It’s hard to explain what’s so special about your friends to somebody who doesn’t know them. I usually refer to Becca as my college roommate, because I did share a room with her for three of the four years that I spent in school. But that doesn’t quite cover it. A friend of mine who knew us in college recently gave a much better explanation when trying to explain our relationship to someone else:
“She’s the other half of Anna and Becca.”
At least it seemed more accurate to me. It might not have made sense to anyone else.
So, my darling Becca got married last weekend.
What’s up with that? Is it just me, or do other people feel like the rest of the world is growing up without them? I’m absolutely not getting any older, and for that matter, I’m only getting marginally better at pretending to be a grown up. But everyone else seems to be mastering adulthood with ease.
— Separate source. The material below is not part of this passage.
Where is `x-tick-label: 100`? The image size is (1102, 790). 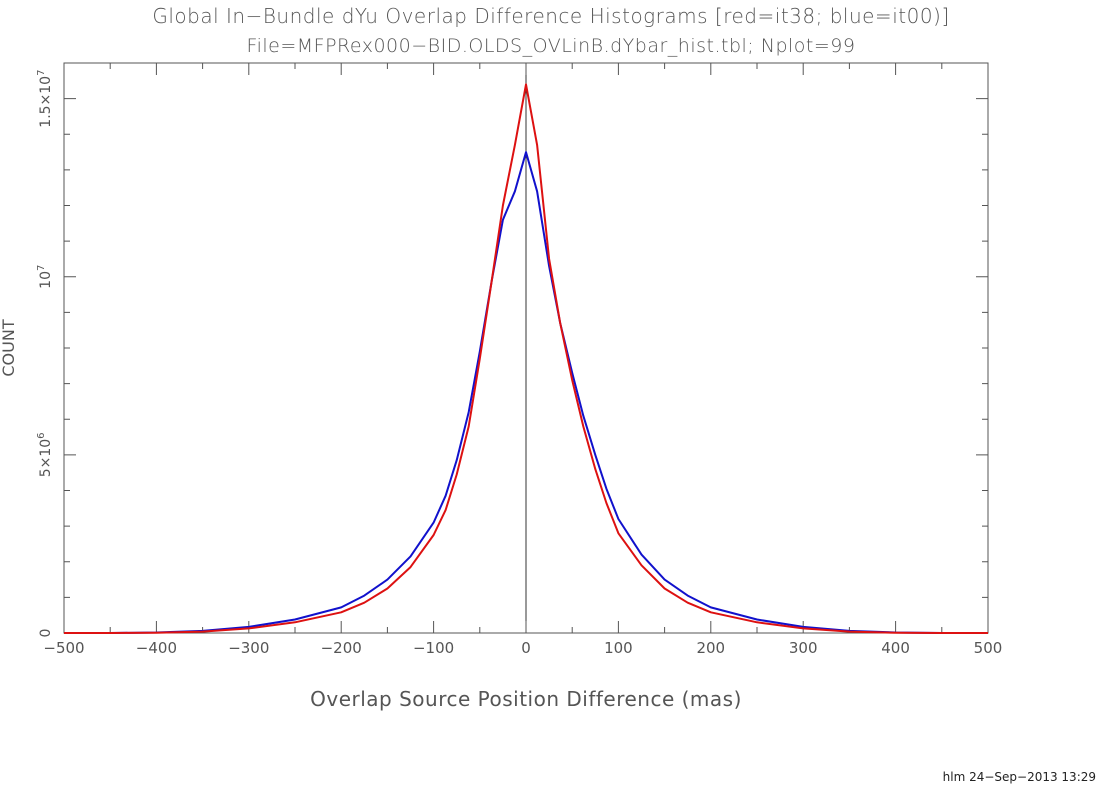 x-tick-label: 100 is located at coordinates (618, 648).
But maybe “seems to be” is the key phrase in that sentence.
“Ohh good. I’m glad your shins are all beat up because, look, I have this giant burn on my arm and a cut on my finger that won’t stop bleeding if I don’t wear a bandaid,” were some of the bride-to-be’s first words upon seeing me at the Friday-night rehearsal. “Also, I need your help with some espionage tomorrow morning. If you’re ok with getting up early. But don’t tell anyone. I’ll explain later.”
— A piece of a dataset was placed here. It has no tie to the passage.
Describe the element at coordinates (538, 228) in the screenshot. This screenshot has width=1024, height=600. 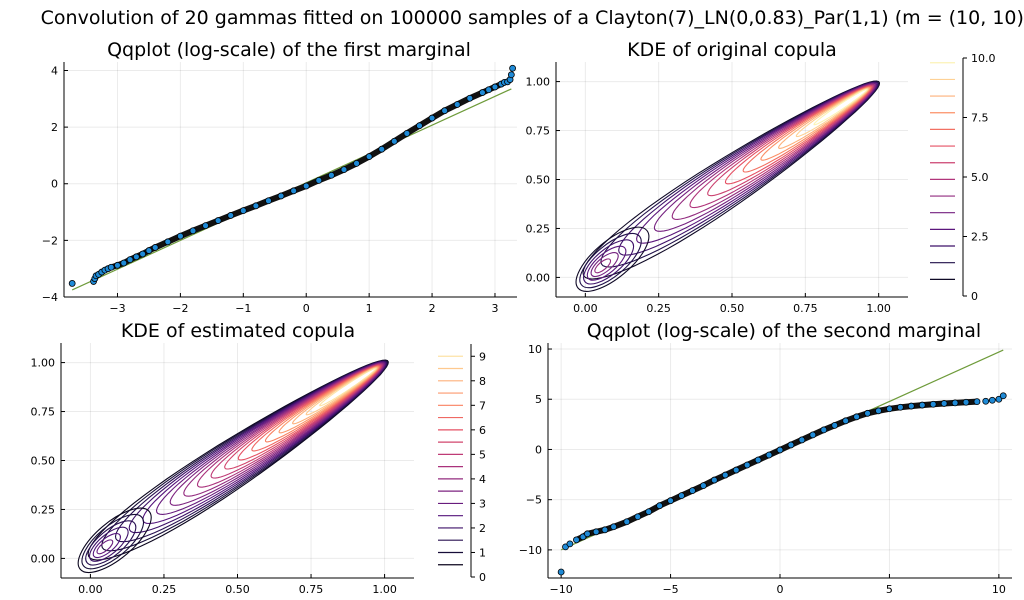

It didn’t quite turn out to be espionage in the traditional spying sense, but her plans for the next morning definitely fell under the category of generally sneaky business. So I was, of course, totally on board.
The problem was, it transpired, that the wedding ceremony was to take place just over the state line in New Jersey, but since they were getting a Pennsylvania marriage license, it had to be signed and the vows exchanged in Pennsylvania. Now, I know you are already seeing a million simple solutions to this problem (up to, and including, simply fudging the location or dates on the license) and I saw them too. So did Becca and her fiancé Mason.
“But this makes a better story,” Becca explained when we were in the car at 5:30 the next morning, on our way to the park to meet Mason and his Uncle Bob, who would be performing the ceremony. Both ceremonies actually. The solution to the marriage license problem was this: sneak out and get married really early in the morning, hours before the actual wedding. Thus the actual wedding would take place in Pennsylvania, and the date would right. My presence was required because Becca didn’t have a car, and Uncle Bob needed to be there to marry them. Nobody else came. It was lovely.
On the way back to her parent’s house, Becca and I stopped for doughnuts. We had decided that this was going to be our cover story if anyone else woke up and noticed us sneaking back in. I know going out for doughnuts at 5:30 in the morning on your wedding day doesn’t sound like the most likely scenario, but it makes perfect sense if you know us.